From the raising of another Black Lives Matter flag, this time at Brattleboro High School to the opening of the National Memorial for Peace and Justice in Montgomery, Alabama, race relations in America are increasingly in discussion and on display.
And with that in mind, I recently paid a visit to a splendid new building in Washington DC that rises in black triple-tiered dignity just 200 yards from the Washington Monument.
On seven carefully designed floors, the National Museum of African American History and Culture examines the destiny of 16 million unwilling slaves and indentured servants whose descendants were too often limited to share cropping, and second class citizenship generally.
The museum tour begins in a basement that mimics conditions on a slave ship. For the visitor, there are no short cuts, no turning back from the images of abuse, assault, and being literally worked to death, where learning to read was prohibited and families cast to the winds like chaff.
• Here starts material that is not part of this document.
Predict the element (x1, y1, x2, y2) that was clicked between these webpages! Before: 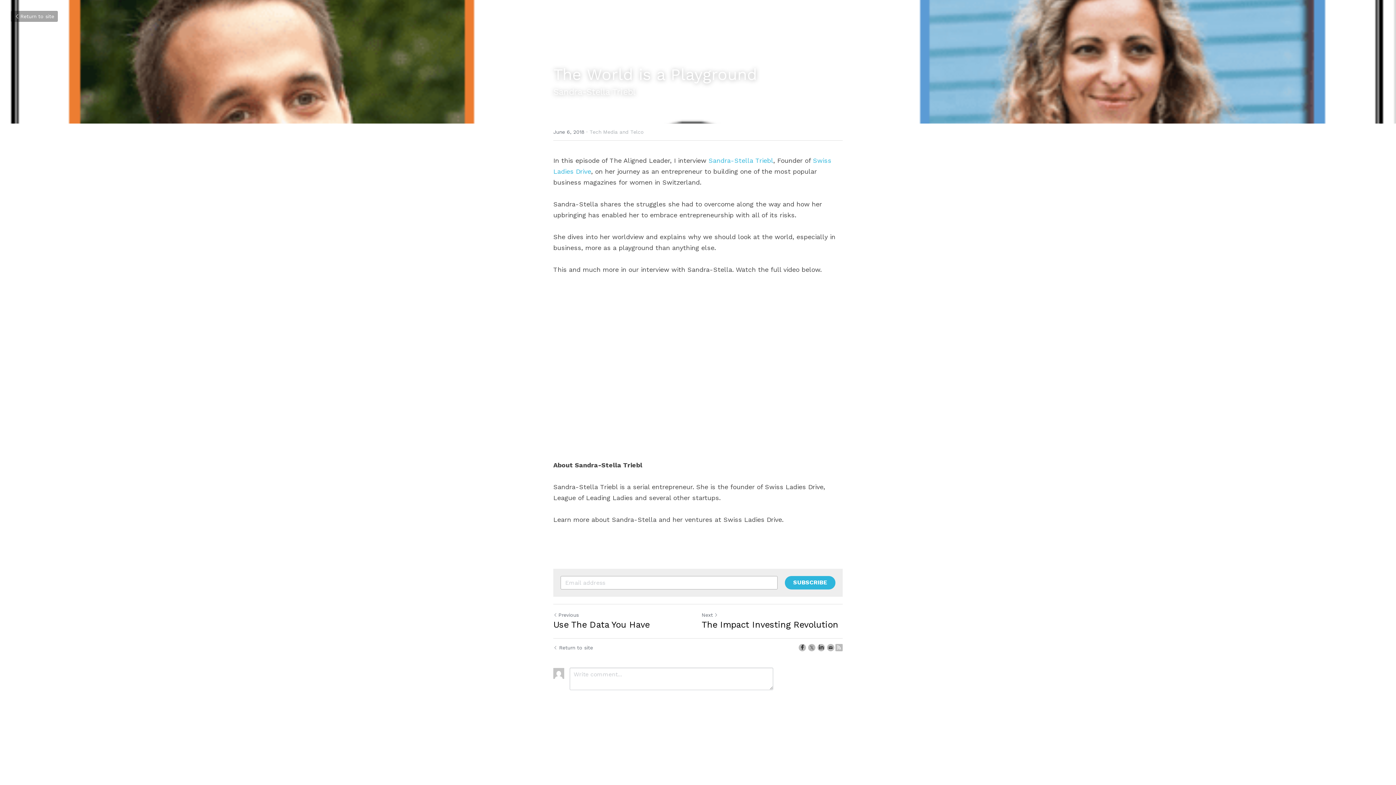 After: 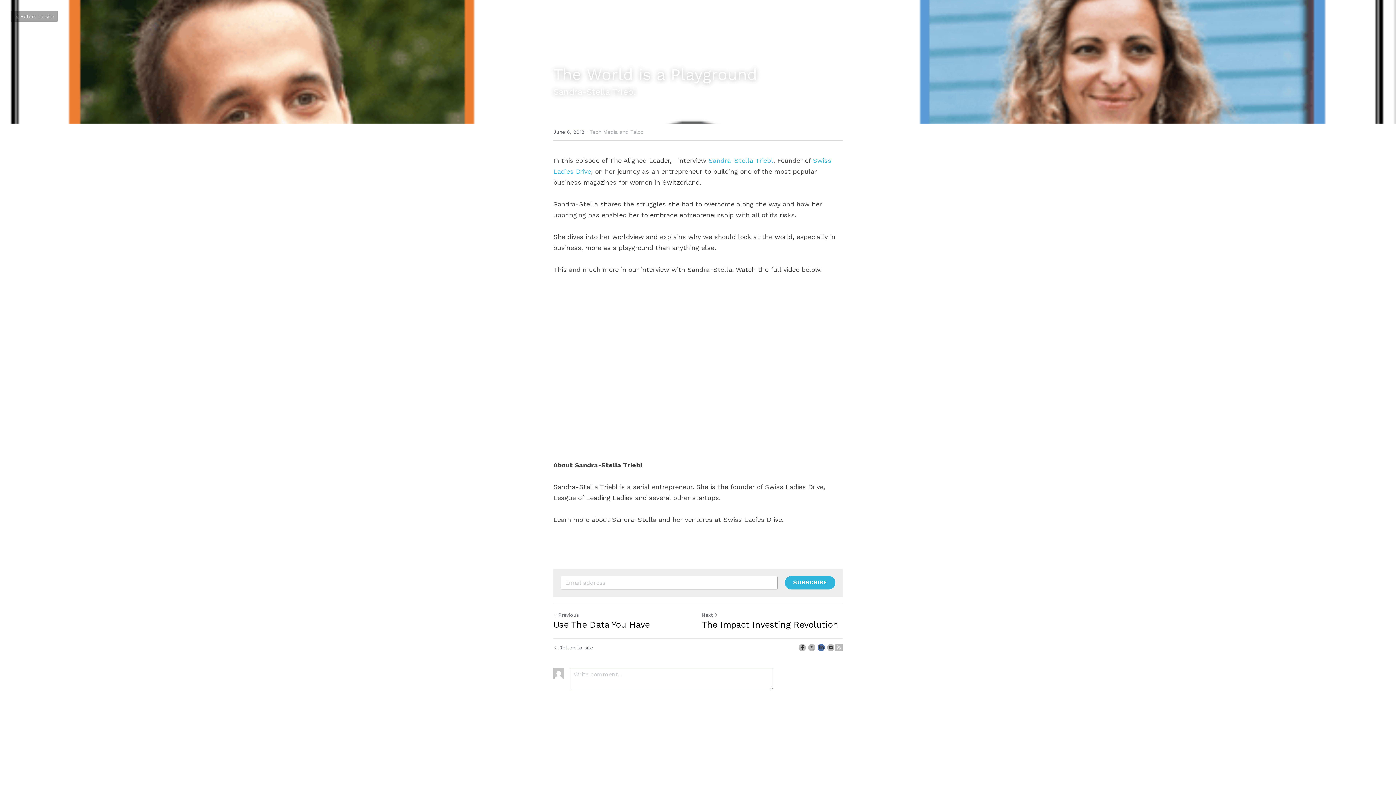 Action: label: LinkedIn bbox: (817, 644, 825, 651)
For me, old knowledge merged with waves of new information, writ large and small, from child-sized shackles to a slaver's whip to Nat Turner's tiny Bible. Five thousand blacks fought for the Colonists in the Revolution, but twenty thousand fought for the British who promised them freedom. Five hundred thousand blacks were free at the beginning of Civil War, but five million were still enslaved.
An auction block for slaves had been saved for posterity only because President Andrew Jackson once spoke from it. A statue of Thomas Jefferson faced words from the Declaration of Independence while standing on a pile of bricks representing his own five hundred and thirty four never-freed slaves. I saw lynching souvenirs and Emmett Till’s coffin; texts of contrasting views from Booker T. Washington and W.E.B. DuBois; and the crusading journalism of Ida B. Wells.
In the sun-lit galleries on the top floor are some of the victories - from Topeka and Selma to the Washington March. There are Medal of Honor winners, and Nobel Peace Prize winner Ralph Bunche. There are triumphs in art, music, sports, and politics.
It was too much to see in one visit, so I went back a second day.
Clearly, while the white American revolution was over in eight years, the 400-year long black revolution for equality continues today - in New Orleans, Ferguson, Charlottesville, and even atop several school flagpoles in Vermont.